[Pixel coordinate grounding data]
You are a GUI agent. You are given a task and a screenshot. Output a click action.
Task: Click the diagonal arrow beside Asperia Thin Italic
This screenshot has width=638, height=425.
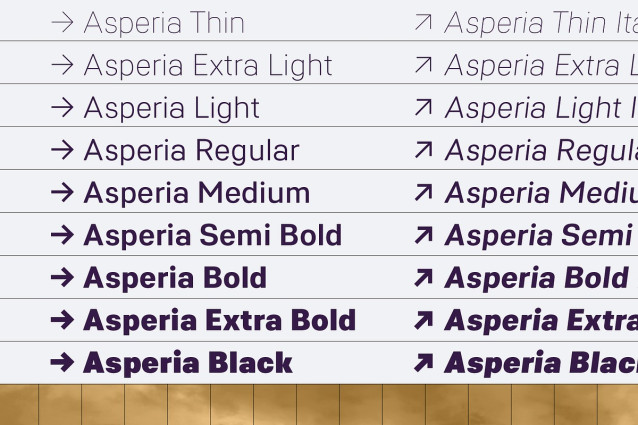click(424, 23)
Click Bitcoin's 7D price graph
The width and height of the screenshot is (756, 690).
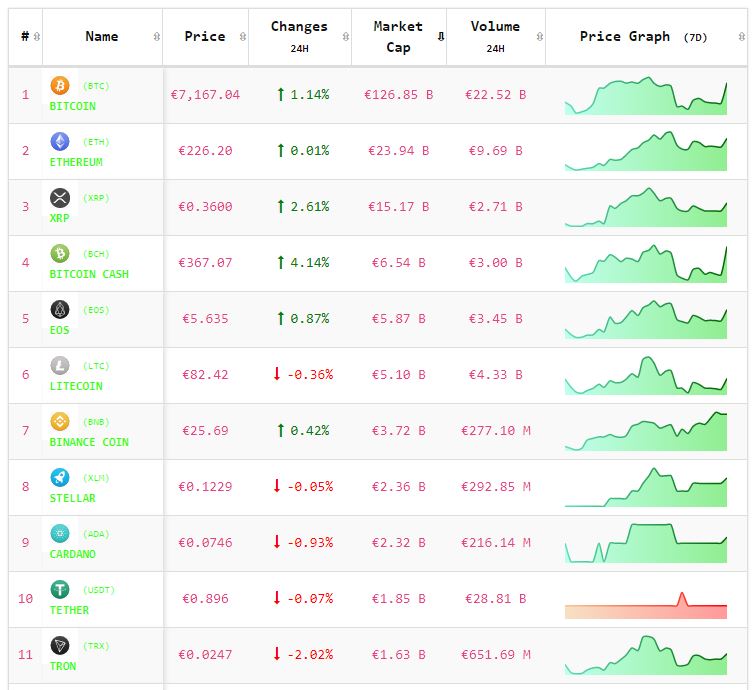pyautogui.click(x=646, y=96)

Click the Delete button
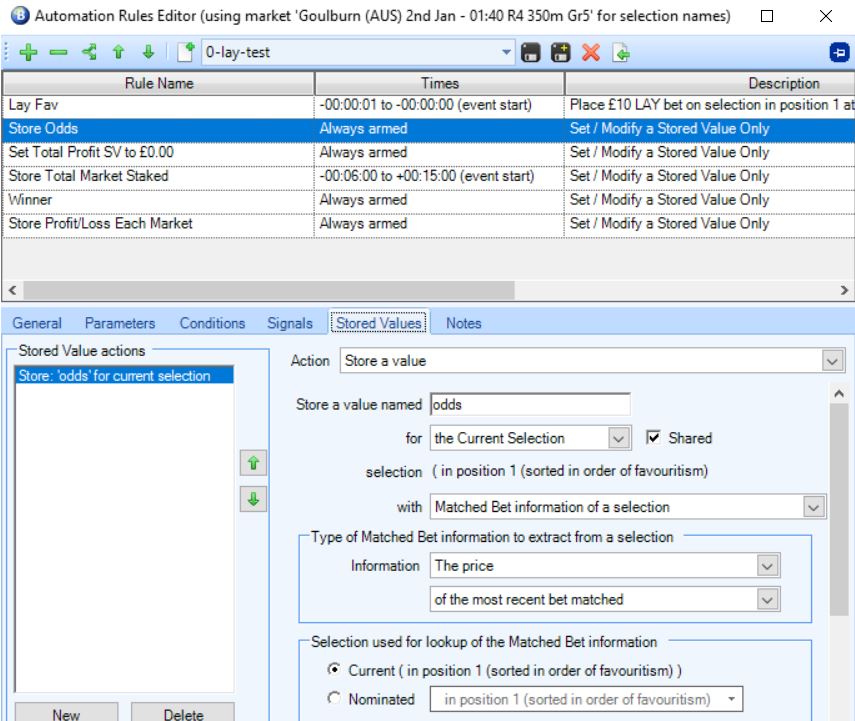coord(182,714)
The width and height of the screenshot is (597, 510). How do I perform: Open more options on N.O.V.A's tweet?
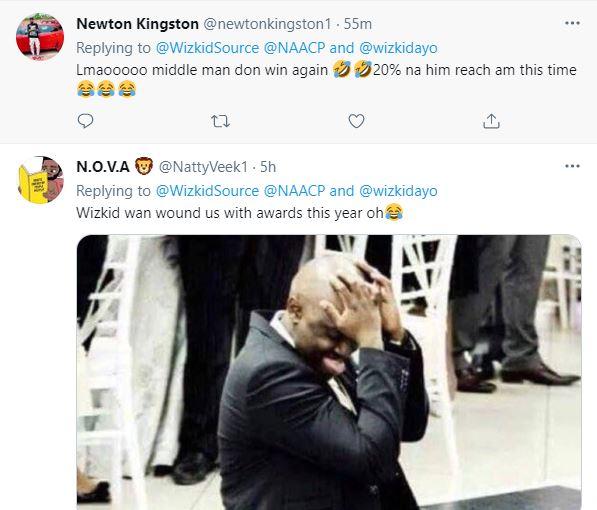point(572,166)
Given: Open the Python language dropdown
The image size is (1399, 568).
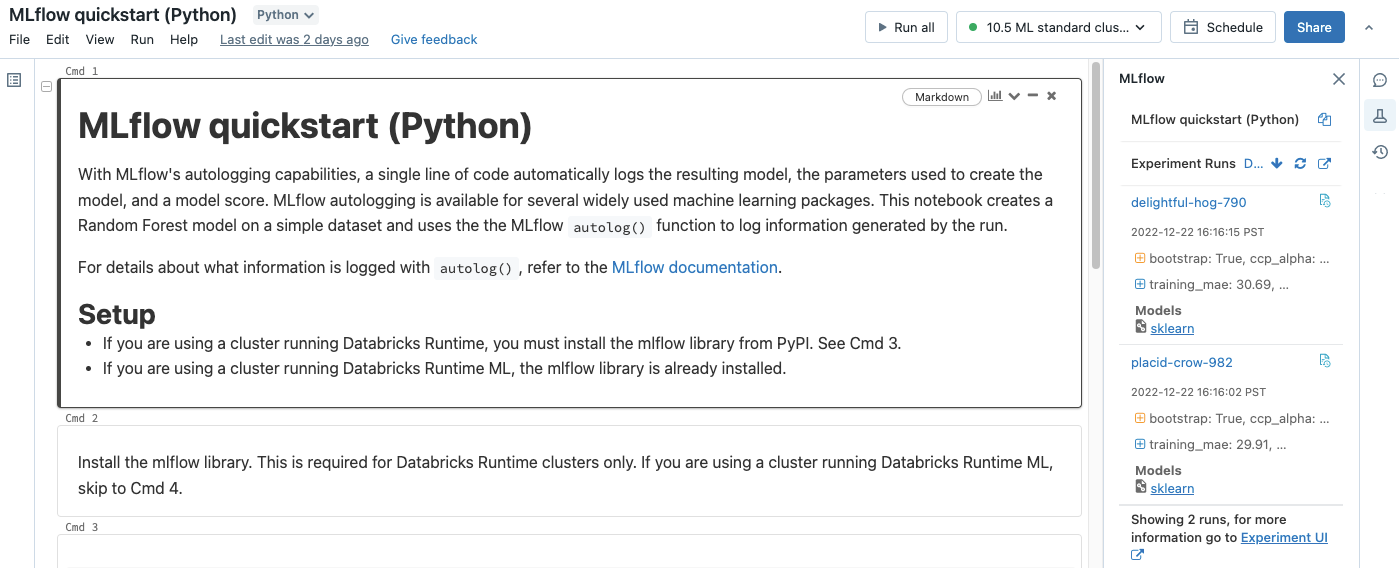Looking at the screenshot, I should click(285, 15).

**BRIEF**
Write out the line that contains "Click Bitcoin's 7D price graph" and every line after it to the end of the data, exactly as they stand. Omit the pictures.

**ANSWER BELOW**
Click Bitcoin's 7D price graph
The width and height of the screenshot is (756, 690).
pyautogui.click(x=646, y=96)

Click the Delete button
coord(182,714)
The width and height of the screenshot is (597, 510). How do I perform: Open more options on N.O.V.A's tweet?
point(572,166)
Given: Open the Python language dropdown
The image size is (1399, 568).
Looking at the screenshot, I should click(285, 15).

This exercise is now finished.